- **Exercise task**: Please write out the items again, from the very first line up to and including the line containing "point(675,625)", with the requests kept in and 23 added to every coordinate in the answers. Include only these lines.

- **Input records**:

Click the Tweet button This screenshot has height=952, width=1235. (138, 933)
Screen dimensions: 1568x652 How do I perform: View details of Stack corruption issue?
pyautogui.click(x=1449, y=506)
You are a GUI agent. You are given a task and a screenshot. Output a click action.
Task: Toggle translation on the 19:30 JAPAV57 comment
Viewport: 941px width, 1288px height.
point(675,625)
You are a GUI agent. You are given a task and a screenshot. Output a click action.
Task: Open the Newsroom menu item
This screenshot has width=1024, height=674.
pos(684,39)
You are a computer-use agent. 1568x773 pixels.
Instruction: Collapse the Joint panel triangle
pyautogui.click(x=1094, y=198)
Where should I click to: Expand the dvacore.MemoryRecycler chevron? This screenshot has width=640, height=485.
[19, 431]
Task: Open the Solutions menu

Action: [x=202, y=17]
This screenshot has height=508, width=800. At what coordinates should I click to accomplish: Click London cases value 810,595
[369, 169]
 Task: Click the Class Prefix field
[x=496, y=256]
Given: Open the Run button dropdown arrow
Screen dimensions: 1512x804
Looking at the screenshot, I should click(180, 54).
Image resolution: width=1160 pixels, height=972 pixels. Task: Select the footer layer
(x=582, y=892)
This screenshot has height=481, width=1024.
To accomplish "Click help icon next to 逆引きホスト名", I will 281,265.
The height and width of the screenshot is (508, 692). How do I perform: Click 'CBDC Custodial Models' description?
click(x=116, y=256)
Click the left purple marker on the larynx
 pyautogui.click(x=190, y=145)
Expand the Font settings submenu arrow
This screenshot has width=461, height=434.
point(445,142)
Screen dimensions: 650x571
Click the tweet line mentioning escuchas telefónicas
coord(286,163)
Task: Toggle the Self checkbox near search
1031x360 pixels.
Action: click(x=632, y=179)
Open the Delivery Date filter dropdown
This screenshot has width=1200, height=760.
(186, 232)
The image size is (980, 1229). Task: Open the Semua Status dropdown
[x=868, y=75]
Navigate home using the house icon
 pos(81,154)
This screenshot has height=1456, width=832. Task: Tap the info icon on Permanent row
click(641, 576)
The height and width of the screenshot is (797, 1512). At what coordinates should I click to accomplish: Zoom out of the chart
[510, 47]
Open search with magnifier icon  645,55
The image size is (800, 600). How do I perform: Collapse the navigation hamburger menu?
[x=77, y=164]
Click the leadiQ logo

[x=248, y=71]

- **Correct response**:
Click the Tweet button This screenshot has height=952, width=1235. (161, 956)
Screen dimensions: 1568x652 How do I perform: View details of Stack corruption issue?
pyautogui.click(x=1472, y=529)
You are a GUI agent. You are given a task and a screenshot. Output a click action.
Task: Toggle translation on the 19:30 JAPAV57 comment
Viewport: 941px width, 1288px height.
point(698,648)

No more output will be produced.